* DEINE AUFGABEN:
• A. Gib aus dem Artikel über Trittin und die Pädophilie-Affäre den Abschnitt von „Rückendeckung von Göring-Eckardt“ bis einschließlich „zur Bundestagswahl ruhen.“ wortgetreu wieder.
• B. Führe den Artikel über Trittin und die Pädophilie-Affäre ab der Stelle fort, an der er endet.

* TEXT:
+++++

Pädophilie-Affäre: Grünen-Spitzenkandidat Trittin unter Druck

17. September 2013 in Deutschland


Trittin verantwortete 1981 ein umstrittenes Kommunalwahlprogramm der AGIL, in welchem dafür plädiert wurde, dass Sex zwischen Kindern und Erwachsenen straffrei sein solle, sofern er ohne Anwendung und Androhung von Gewalt zustande kam


Berlin (kath.net/idea) In der Pädophilie-Affäre bei Bündnis 90/Die Grünen gerät nun auch der Spitzenkandidat der Partei, Jürgen Trittin (Foto), unter Druck. Der Grund: 1981 habe er das Kommunalwahlprogramm der Alternativen-Grünen-Initiativen-Liste (AGIL) in Göttingen presserechtlich verantwortet, schreiben die Politologen Franz Walter und Stephan Klecha in der Tageszeitung (taz). Die AGIL plädierte dafür, dass Sex zwischen Kindern und Erwachsenen straffrei sein solle, sofern er ohne Anwendung und Androhung von Gewalt zustande kam. Walter und Klecha vom Institut für Demokratieforschung der Universität Göttingen waren im Mai von den Grünen beauftragt worden, die Pädophilie-Verstrickungen in der Frühzeit der Partei aufzuklären. Ihr Abschlussbericht soll bis Ende 2014 vorliegen. Trittin sei unter dem damaligen Kommunalwahlprogramm als eines von fünf Mitgliedern der Schlussredaktion aufgeführt, schreiben die Wissenschaftler. Hinter Trittins Namen stehe das Kürzel V.i.S.d.P. für „Verantwortlich im Sinne des Presserechts“. Er war damals Student und Göttinger Stadtratskandidat. Trittin bestätigte die Darstellung der Göttinger Wissenschaftler. „Wir haben es nicht mal hinterfragt, als wir unser Programm zur Kommunalwahl 1981 erstellt haben“, sagte Trittin. „Dies ist auch meine Verantwortung. Und dies sind auch meine Fehler, die ich bedaure.“ Es könne keine Straffreiheit für Missbrauch geben.

Rückendeckung von Göring-Eckardt

Co-Spitzenkandidatin Katrin Göring-Eckardt verteidigte Trittin. Ihm sei seinerzeit nicht bewusst gewesen, dass er 1981 als Verantwortlicher für die Veröffentlichung eines Kommunalwahlprogramms aufgeführt gewesen sei, sagte Göring-Eckardt im ZDF-Morgenmagazin. Sie äußerte sich auch zu der bei den Grünen seinerzeit mehrfach vertretene Forderung nach Straffreiheit für sexuelle Handlungen mit Kindern. Es sei für sie eine „nach wie vor unvorstellbare Geschichte”, dass so eine Diskussion stattgefunden habe. Sie sei sehr froh, dass die Grünen mit dieser Phase abgeschlossen hätten. Inzwischen verhalte sich die Partei bei der Frage von Gewalt gegen Kinder und Kindesmissbrauch „wirklich ein-eindeutig”. Göring-Eckardt ist auch Präses der EKD-Synode, lässt dieses Amt aber bis zur Bundestagswahl ruhen.

+++++

* VORLIEGENDE DATENSÄTZE:

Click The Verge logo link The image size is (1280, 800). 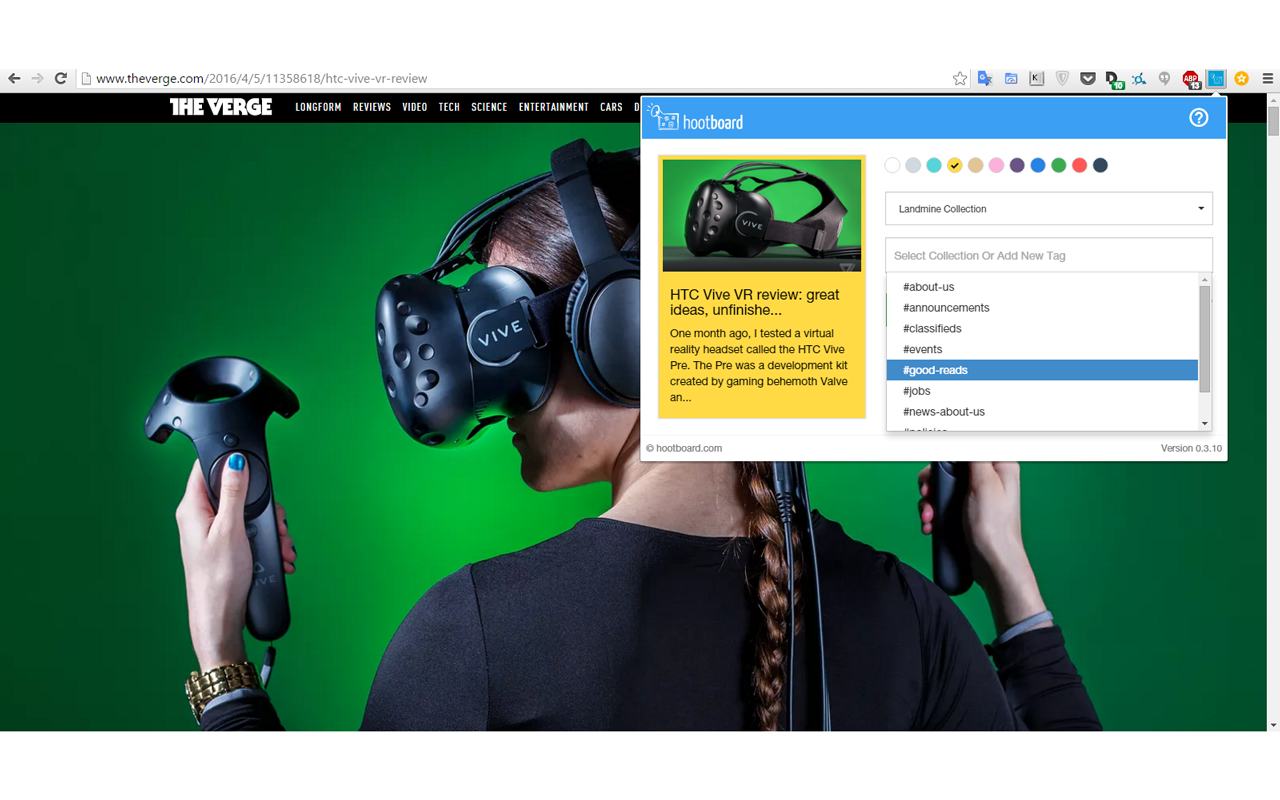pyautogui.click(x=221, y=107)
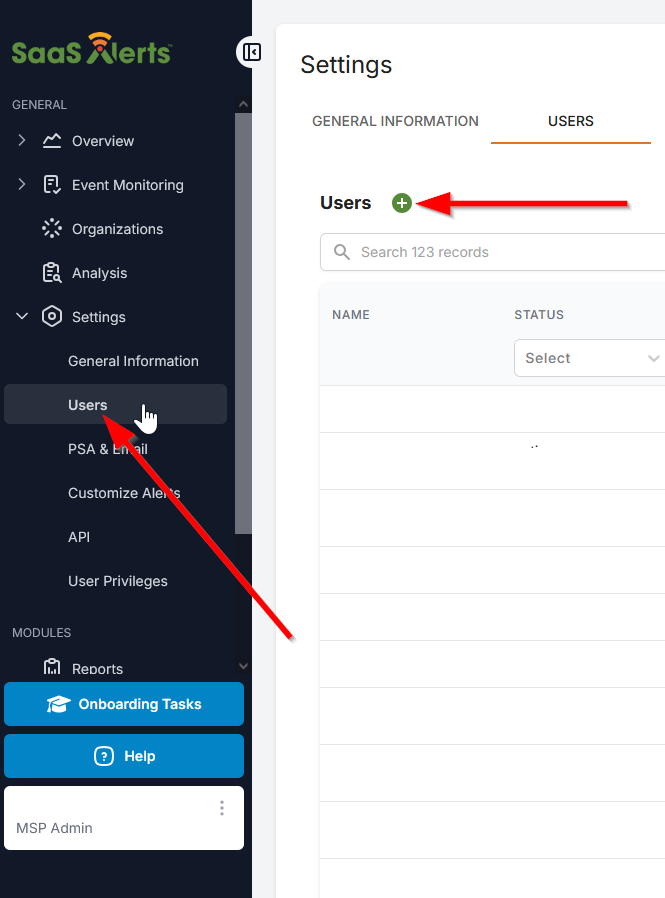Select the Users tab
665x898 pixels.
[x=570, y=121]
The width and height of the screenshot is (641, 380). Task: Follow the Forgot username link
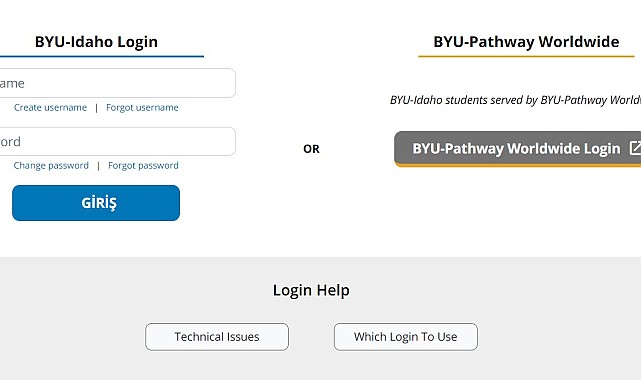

+++++

* DIE ANTWORTEN:
• A.
Rückendeckung von Göring-Eckardt

Co-Spitzenkandidatin Katrin Göring-Eckardt verteidigte Trittin. Ihm sei seinerzeit nicht bewusst gewesen, dass er 1981 als Verantwortlicher für die Veröffentlichung eines Kommunalwahlprogramms aufgeführt gewesen sei, sagte Göring-Eckardt im ZDF-Morgenmagazin. Sie äußerte sich auch zu der bei den Grünen seinerzeit mehrfach vertretene Forderung nach Straffreiheit für sexuelle Handlungen mit Kindern. Es sei für sie eine „nach wie vor unvorstellbare Geschichte”, dass so eine Diskussion stattgefunden habe. Sie sei sehr froh, dass die Grünen mit dieser Phase abgeschlossen hätten. Inzwischen verhalte sich die Partei bei der Frage von Gewalt gegen Kinder und Kindesmissbrauch „wirklich ein-eindeutig”. Göring-Eckardt ist auch Präses der EKD-Synode, lässt dieses Amt aber bis zur Bundestagswahl ruhen.

• B.
CSU: Trittin war Teil des „Pädophilie-Kartells“

Kritik kommt von der CSU. Generalsekretär Alexander Dobrindt forderte, Trittin müsse seine Spitzenkandidatur angesichts dieser Affäre ruhen lassen. „Trittin war Teil des Pädophilie-Kartells bei den Grünen und ist als Frontmann untragbar“, erklärte er gegenüber Focus Online. Statt sich selbst zu stellen und die Karten auf den Tisch zu legen, habe er gewartet, „bis er enttarnt und überführt wurde“. Der Umgang mit der Pädophilie-Vergangenheit sei ein Grund, weshalb sich die Wähler von den Grünen abwendeten.

Keine Anlaufstelle für Opfer „grüner“ Täter

Zweifel am Willen zur vollständigen Aufarbeitung dieser Vergangenheit äußerte auch der Autor eines Beitrags mit dem Titel „Die große Legende“ in der Frankfurter Allgemeinen Sonntagszeitung (Ausgabe 15. September), Christian Füller. Anders als die Kirchen sträubten sich die Grünen, eine gesonderte Anlaufstelle für die Opfer „grüner“ Täter einzurichten. Dabei sei die Partei durchsetzt gewesen „von propädophilen Gruppen aller Art“. Mit Blick auf die „Arbeitsgemeinschaft Schwule und Päderasten“ schreibt Füller: „Die Päderasten waren bei den Grünen keine Splittergruppe, sondern eine von der Bundestagsfraktion finanzierte Arbeitsgruppe, die ganz formell in Parlamentsarbeit eingebunden war.“ Dass sich die Grünen später bewusst von den Päderasten distanziert hätten, sei „bestenfalls Geschichtsklitterung“. Sie seien nicht aus der Fraktion geworfen worden, sondern hätten sie von sich aus verlassen, „um künftig mehr in die Partei hineinzuagieren“, wie es ihr Frontmann Dieter Ullmann damals ausgedrückt habe.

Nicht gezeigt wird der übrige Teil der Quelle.